Rechtsextreme Anschläge: Opfer veröffentlichen Video

In der Debatte um die rechtsextremistische Anschlagsserie in Neukölln haben Opfer mit einem Videofilm ihre Forderung nach einem Untersuchungsausschuss bekräftigt.

Das Wappen der Polizei Berlin auf einer Polizei-Uniform

© dpa

Das Wappen der Polizei Berlin auf einer Polizei-Uniform.
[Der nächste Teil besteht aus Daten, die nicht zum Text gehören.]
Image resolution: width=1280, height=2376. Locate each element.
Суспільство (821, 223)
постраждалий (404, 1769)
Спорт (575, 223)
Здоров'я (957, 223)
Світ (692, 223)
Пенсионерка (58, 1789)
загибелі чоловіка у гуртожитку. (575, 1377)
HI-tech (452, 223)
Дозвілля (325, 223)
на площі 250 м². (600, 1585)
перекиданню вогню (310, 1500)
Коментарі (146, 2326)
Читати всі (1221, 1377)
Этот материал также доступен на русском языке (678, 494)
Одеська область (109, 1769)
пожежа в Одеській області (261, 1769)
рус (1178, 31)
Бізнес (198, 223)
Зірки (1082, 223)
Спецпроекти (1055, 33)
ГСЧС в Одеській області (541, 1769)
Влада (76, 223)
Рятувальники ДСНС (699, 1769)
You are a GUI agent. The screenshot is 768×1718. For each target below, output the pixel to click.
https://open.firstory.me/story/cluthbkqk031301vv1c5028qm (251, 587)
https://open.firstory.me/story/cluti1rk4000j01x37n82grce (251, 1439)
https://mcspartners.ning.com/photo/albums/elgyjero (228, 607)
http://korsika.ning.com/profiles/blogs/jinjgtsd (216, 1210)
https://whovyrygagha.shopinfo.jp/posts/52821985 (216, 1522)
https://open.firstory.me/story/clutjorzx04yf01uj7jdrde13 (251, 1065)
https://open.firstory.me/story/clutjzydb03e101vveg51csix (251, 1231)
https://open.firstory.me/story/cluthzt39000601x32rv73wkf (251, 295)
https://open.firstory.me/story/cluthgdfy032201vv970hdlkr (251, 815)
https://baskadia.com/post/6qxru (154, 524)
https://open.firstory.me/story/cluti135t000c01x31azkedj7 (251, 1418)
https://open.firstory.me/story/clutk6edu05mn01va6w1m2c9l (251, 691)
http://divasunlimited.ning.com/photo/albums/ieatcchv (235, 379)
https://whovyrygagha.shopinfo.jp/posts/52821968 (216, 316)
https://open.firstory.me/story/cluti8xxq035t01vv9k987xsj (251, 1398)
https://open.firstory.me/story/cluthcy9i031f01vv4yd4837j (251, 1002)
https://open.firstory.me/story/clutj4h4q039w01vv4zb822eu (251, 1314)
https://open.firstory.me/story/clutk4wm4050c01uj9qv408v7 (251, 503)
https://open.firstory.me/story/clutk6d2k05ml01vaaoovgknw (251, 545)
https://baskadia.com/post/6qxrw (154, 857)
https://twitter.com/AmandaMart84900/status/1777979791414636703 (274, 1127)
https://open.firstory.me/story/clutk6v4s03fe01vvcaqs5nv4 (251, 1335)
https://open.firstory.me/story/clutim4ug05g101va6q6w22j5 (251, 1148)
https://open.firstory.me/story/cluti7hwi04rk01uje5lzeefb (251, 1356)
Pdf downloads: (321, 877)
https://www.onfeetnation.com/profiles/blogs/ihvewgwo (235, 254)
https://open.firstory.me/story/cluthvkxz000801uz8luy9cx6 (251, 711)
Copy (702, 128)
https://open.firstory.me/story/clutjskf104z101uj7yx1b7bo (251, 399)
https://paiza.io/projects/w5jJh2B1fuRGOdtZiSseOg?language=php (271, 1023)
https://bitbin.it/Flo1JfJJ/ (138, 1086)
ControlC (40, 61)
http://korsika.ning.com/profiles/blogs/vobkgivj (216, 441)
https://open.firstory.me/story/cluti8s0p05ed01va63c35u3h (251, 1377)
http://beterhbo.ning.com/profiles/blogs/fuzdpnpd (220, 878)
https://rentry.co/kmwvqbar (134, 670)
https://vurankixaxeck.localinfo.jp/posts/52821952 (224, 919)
In dem kurzen Film schildern Betroffene ihre Erlebnisse mit Brandanschlägen auf Autos und anderen Taten und kritisieren die erfolglosen Ermittlungen der Polizei. Mit der Veröffentlichung im Internet wollen sie bei Politik und Öffentlichkeit für Unterstützung werben, um das Thema im Wahlkampf im nächsten Sommer zu platzieren. Ein Untersuchungsausschuss wäre erst nach der Wahl des Abgeordnetenhauses im Herbst 2021 möglich. Bisher lehnt vor allem die SPD ihn aber ab. Vor genau einem Jahr hatten die Opfer eine Petition dazu übergeben. Inzwischen unterstützen 25 000 Menschen die Forderungen.
Der Linke-Bezirkspolitiker Ferat Kocak, dessen Auto 2018 angezündet wurde, sagte am Mittwoch: «Die Angriffe haben entgegen der Behauptung des Innensenators nicht aufgehört. Im Norden Neuköllns gehen sie weiter.» Autos würden angezündet. «Linke sollen zum Schweigen gebracht werden. Ziel ist es, für Verunsicherung zu sorgen.» Mit dem Filmtitel «Der Neukölln-Komplex» ziehen die Opfer eine Parallele zum NSU-Komplex, bei dem rechtsextreme Terroristen zwischen 2000 und 2007 zehn Menschen ermordeten. In Neukölln geht es allerdings um Brandanschläge auf Autos und Drohungen mit Hakenkreuzen vor allem zwischen 2016 und 2018. Als Terrorismus werden diese Taten nicht eingestuft.
Im Fokus stehen mindestens 72 Taten, darunter 23 Brandstiftungen. Die Polizei verdächtigt drei Männer aus der rechtsextremen Szene, kann ihnen aber nichts nachweisen. Innensenator Andreas Geisel (SPD) hatte eingeräumt, dass es Versäumnisse und Pannen bei der Polizei gab.
Auch eine Sonderkommission der Polizei schaffte es nicht, Beweise für die Schuld der drei Verdächtigen zu finden. Polizeipräsidentin Barbara Slowik sagte, das liege an den Anforderungen des Rechtsstaates und nicht daran, dass die Sicherheitsbehörden auf dem rechten Auge blind seien. Geisel setzte kürzlich zwei externe Sonderermittler ein. Die ehemalige Polizeipräsidentin in Eberswalde, Uta Leichsenring, und der frühere Bundesanwalt Herbert Diemer sollen die Fälle und Fehler der Polizei aufarbeiten.